EXTRAIT CHOISI
┌──
PETITS CAS PRATIQUES
et FAITS DIVERS COCASSES
( Cas n°35 à 50 )
- Maladroite ! Le beau vase que maman nous avait offert !
|
Cas n° 35 - Une jeune fille de sang-froid.
|
|
Miss F. W... finissait de se peindre les ongles dans son studio de Chicago, quand deux voleurs masqués sont entrés par la
fenêtre. Miss W... a posé son pinceau, ouvert le tiroir de sa coiffeuse, sorti un pistolet, abattu les deux hommes, reposé le
pistolet, repris son pinceau, terminé son petit doigt, attendu que ça sèche, et enfin a appelé la police.
|
|
Question : Sa prochaine séance de manucure se déroulera-t-elle en prison ?
Réponse : Non, semble-t-il. Le fait que la jeune femme ait montré le plus grand sang-froid
interdit de se tourner vers une cause de non-imputabilité, telle la perte de libre arbitre. Mais les conditions de la légitime
défense paraissent réunies : l’irruption de deux hommes masqués, pénétrant par une fenêtre dans une pièce habitée, engendre
pour la jeune femme qui s’y trouve une menace extrêmement grave et actuelle, à laquelle elle peut faire face par tout
moyen.
└──
ÉNONCÉ DU PROBLÈME A
Reproduisez à l'identique le passage de l'extrait commençant par « - Maladroite ! » et allant jusqu'à « appelé la police. ».
Les entrées qui suivent n'ont aucun rapport avec l'extrait.

DONNÉES DE TRAVAIL
┌──
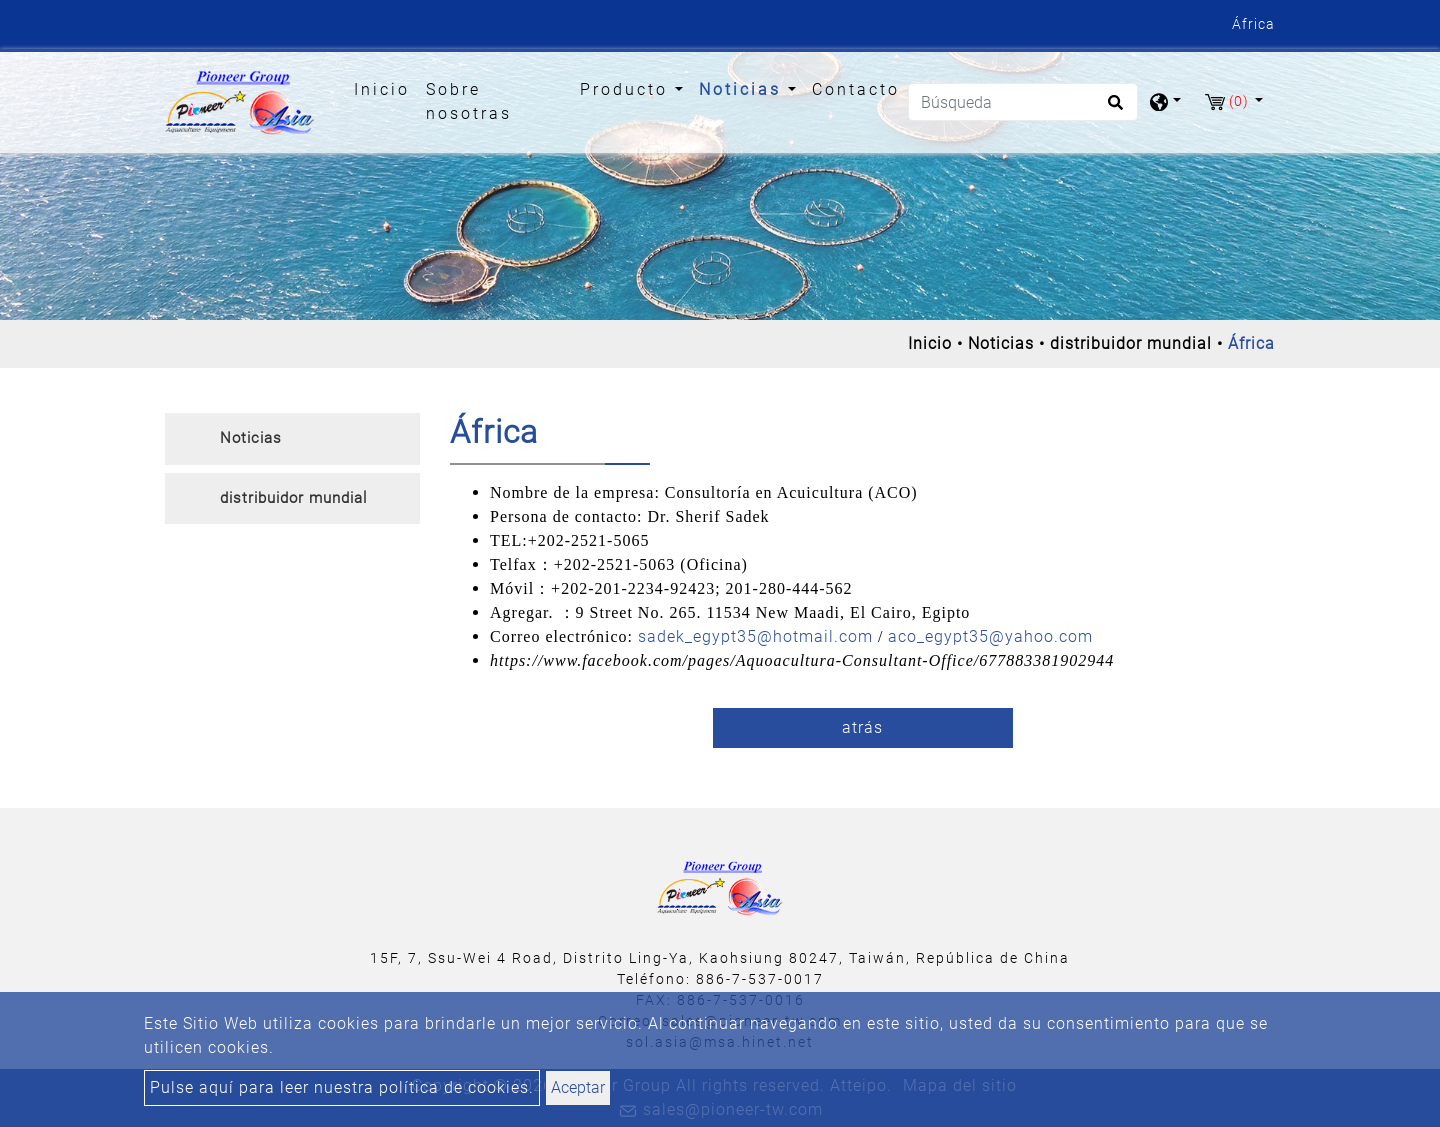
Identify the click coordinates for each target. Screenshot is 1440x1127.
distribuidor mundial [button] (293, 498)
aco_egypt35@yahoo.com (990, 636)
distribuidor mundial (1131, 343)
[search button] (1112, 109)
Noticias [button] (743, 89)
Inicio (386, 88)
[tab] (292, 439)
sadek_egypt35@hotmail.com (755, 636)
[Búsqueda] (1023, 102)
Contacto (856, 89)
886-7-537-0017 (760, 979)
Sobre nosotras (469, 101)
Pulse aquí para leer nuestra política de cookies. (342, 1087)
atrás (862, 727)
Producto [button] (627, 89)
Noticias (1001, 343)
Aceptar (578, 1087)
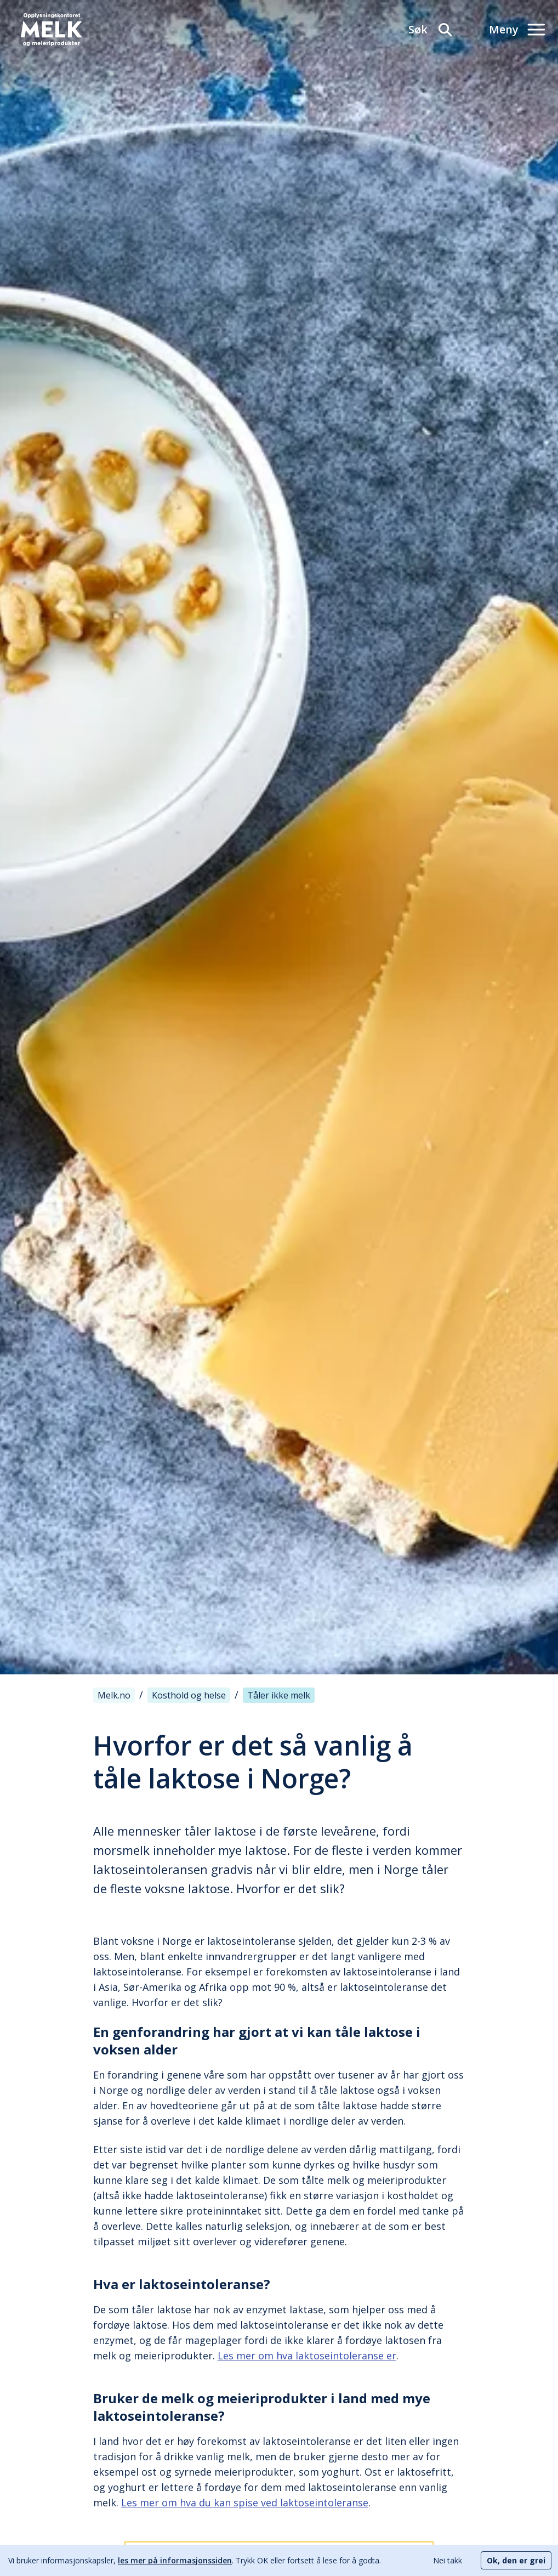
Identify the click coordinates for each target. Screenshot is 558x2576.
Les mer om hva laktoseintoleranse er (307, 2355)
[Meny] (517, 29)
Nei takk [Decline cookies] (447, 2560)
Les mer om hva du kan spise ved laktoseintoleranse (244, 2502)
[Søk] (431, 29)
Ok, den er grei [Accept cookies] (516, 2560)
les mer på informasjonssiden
└──
┌──
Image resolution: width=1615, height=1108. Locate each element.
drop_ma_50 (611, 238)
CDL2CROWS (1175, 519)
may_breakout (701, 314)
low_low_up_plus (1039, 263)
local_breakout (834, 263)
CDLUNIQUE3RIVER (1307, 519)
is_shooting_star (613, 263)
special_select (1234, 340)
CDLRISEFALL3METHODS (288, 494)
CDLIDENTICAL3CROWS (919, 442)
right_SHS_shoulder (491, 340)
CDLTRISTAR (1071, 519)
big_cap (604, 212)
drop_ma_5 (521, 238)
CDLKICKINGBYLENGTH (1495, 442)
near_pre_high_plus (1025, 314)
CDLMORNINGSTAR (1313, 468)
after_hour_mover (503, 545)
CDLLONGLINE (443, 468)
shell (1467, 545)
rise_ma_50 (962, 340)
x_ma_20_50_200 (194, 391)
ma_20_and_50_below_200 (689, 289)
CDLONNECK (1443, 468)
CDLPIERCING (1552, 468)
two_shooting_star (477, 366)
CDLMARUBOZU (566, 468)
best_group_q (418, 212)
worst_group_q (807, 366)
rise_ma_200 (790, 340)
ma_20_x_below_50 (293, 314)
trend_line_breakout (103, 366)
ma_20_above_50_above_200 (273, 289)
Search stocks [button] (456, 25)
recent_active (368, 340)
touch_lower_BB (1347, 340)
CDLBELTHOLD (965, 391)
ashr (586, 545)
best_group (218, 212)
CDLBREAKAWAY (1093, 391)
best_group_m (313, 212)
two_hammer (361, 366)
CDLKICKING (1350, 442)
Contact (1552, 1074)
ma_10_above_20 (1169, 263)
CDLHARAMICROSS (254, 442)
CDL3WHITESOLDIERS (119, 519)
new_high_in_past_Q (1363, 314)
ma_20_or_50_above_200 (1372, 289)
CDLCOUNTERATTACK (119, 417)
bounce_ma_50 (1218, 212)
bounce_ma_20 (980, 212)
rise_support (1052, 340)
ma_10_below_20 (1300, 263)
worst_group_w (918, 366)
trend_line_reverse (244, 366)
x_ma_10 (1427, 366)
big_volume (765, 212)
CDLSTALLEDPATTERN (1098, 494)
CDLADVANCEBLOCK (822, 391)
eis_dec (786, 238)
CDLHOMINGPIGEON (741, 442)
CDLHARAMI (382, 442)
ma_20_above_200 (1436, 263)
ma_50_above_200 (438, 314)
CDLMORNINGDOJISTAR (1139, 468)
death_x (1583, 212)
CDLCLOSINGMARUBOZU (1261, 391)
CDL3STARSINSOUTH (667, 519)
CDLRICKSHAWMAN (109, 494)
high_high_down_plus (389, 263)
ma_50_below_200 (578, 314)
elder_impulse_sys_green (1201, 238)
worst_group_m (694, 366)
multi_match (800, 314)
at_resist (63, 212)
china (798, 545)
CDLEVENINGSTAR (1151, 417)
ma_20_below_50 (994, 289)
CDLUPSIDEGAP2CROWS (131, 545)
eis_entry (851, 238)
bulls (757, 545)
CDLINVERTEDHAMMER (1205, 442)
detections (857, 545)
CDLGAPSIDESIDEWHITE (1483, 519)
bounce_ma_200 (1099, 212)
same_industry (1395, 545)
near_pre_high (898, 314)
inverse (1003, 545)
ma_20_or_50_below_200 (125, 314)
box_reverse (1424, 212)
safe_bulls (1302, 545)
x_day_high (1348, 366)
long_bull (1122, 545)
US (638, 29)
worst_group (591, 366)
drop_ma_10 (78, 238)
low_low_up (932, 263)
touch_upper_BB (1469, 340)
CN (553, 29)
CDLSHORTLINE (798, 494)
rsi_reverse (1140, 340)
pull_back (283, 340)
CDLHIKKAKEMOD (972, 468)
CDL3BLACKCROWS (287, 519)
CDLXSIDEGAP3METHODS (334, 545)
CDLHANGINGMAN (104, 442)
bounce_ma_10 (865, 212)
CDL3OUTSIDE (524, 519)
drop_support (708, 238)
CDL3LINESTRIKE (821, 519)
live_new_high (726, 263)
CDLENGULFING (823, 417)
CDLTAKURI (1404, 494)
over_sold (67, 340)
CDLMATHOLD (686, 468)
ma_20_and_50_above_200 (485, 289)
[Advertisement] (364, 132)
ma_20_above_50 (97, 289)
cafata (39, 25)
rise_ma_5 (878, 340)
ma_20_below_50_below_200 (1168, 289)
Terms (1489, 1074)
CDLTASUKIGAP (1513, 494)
└──
┌──
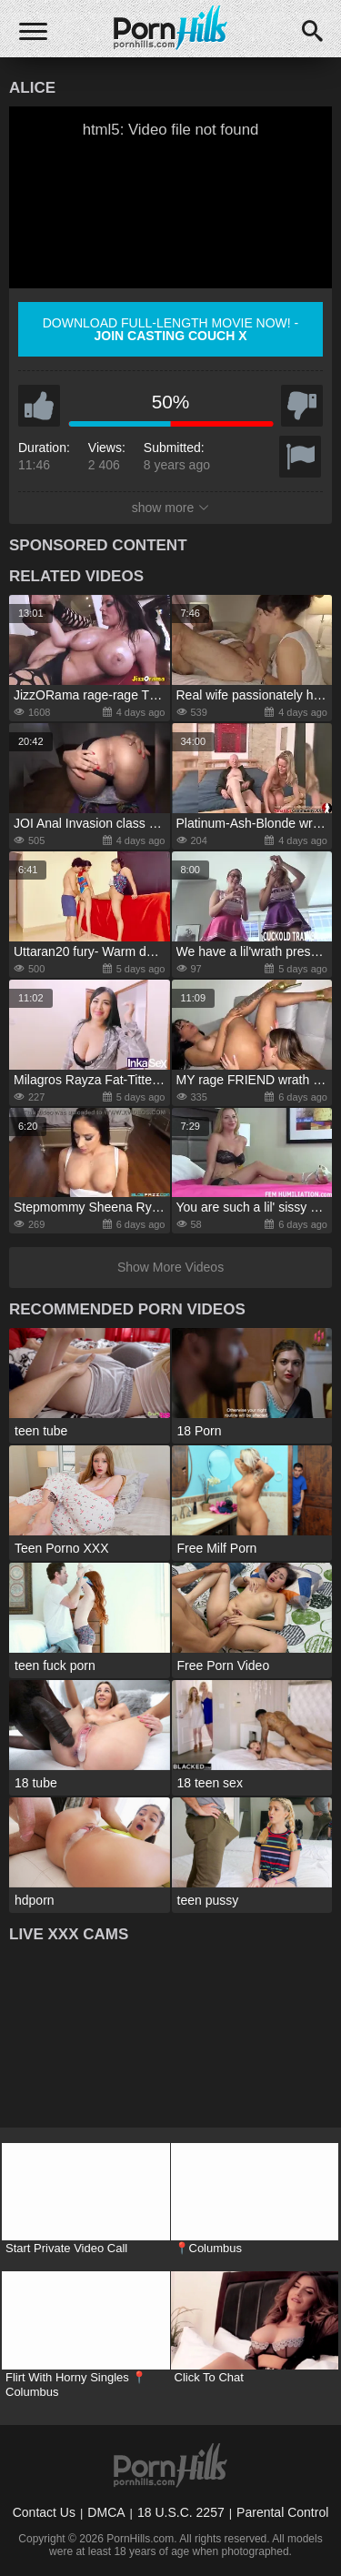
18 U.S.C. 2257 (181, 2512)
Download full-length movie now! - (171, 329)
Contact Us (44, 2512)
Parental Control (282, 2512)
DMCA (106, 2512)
└──
ÉNONCÉ DU PROBLÈME B
Retranscrivez fidèlement les lignes des entrées, en commençant par la ligne qui contient « Screenshot is 558x2576. » et en allant jusqu'à la ligne qui contient « les mer på informasjonssiden », ces deux lignes comprises.

RÉPONSE FINALE A
- Maladroite ! Le beau vase que maman nous avait offert !
|
Cas n° 35 - Une jeune fille de sang-froid.
|
|
Miss F. W... finissait de se peindre les ongles dans son studio de Chicago, quand deux voleurs masqués sont entrés par la
fenêtre. Miss W... a posé son pinceau, ouvert le tiroir de sa coiffeuse, sorti un pistolet, abattu les deux hommes, reposé le
pistolet, repris son pinceau, terminé son petit doigt, attendu que ça sèche, et enfin a appelé la police.

RÉPONSE FINALE B
Identify the click coordinates for each target. Screenshot is 558x2576.
Les mer om hva laktoseintoleranse er (307, 2355)
[Meny] (517, 29)
Nei takk [Decline cookies] (447, 2560)
Les mer om hva du kan spise ved laktoseintoleranse (244, 2502)
[Søk] (431, 29)
Ok, den er grei [Accept cookies] (516, 2560)
les mer på informasjonssiden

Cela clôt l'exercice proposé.